The Bethlehem police delayed opening the trunk of the red Corsica until December 5, after detective Cody Cazalas had flown in from Galveston and investigator Joseph Becerra and district attorney Jeanine Pirro had arrived from Westchester County. Searching the trunk, officers found clothing, an elaborate list of directions, $37,000 in $100 bills, a small amount of marijuana, and Morris Black's driver's license. They might have hoped to find Kathie's body and Black's head too. But that would have been too easy.

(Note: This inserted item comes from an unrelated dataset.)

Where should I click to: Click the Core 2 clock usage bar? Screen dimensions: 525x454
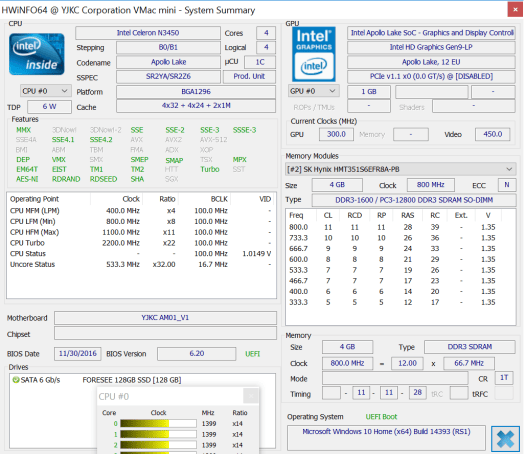tap(158, 445)
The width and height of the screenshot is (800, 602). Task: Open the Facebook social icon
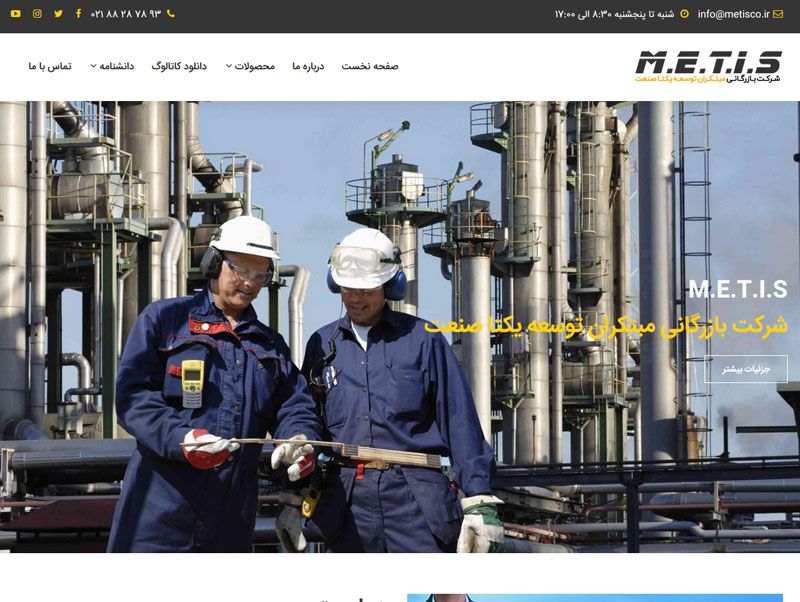click(79, 14)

There is certain to be a lot of legal toe dancing before Durst is tried in Galveston, much less in Westchester County. Durst's family has hired two brilliant, high-profile attorneys, Michael Kennedy, of New York, and Dick DeGuerin, of Houston, and the struggle to manipulate public opinion has already begun. In a hearing shortly after Durst was extradited back to Texas, Galveston district judge Susan Criss approved DeGuerin's motion that police officers, prosecutors, and potential witnesses in the case be barred from discussing it with reporters. In that same hearing DeGuerin artfully disclosed that ballistic tests show that the 9mm pistol found in Durst's car is not the gun that killed Susan Berman.

Any charges brought against Durst in Westchester County will probably be delayed until after the trial in Galveston. New York State Police investigators have talked to a number of friends and neighbors of the Dursts who were ignored by the original investigators, and they have ripped a wall out of the lake cottage and may have collected additional physical evidence from their search of the lake bottom. But they apparently have no body and no witnesses to a crime. The Galveston police have a body but no head. They can't even prove for certain how Morris Black died. There is, of course, the evidence from the apartments on Avenue K, including blood, but is it enough to convict? For the moment, nobody is talking. Except of course most of the media and everyone in Galveston. They can't wait for the next Chinese box to pop open.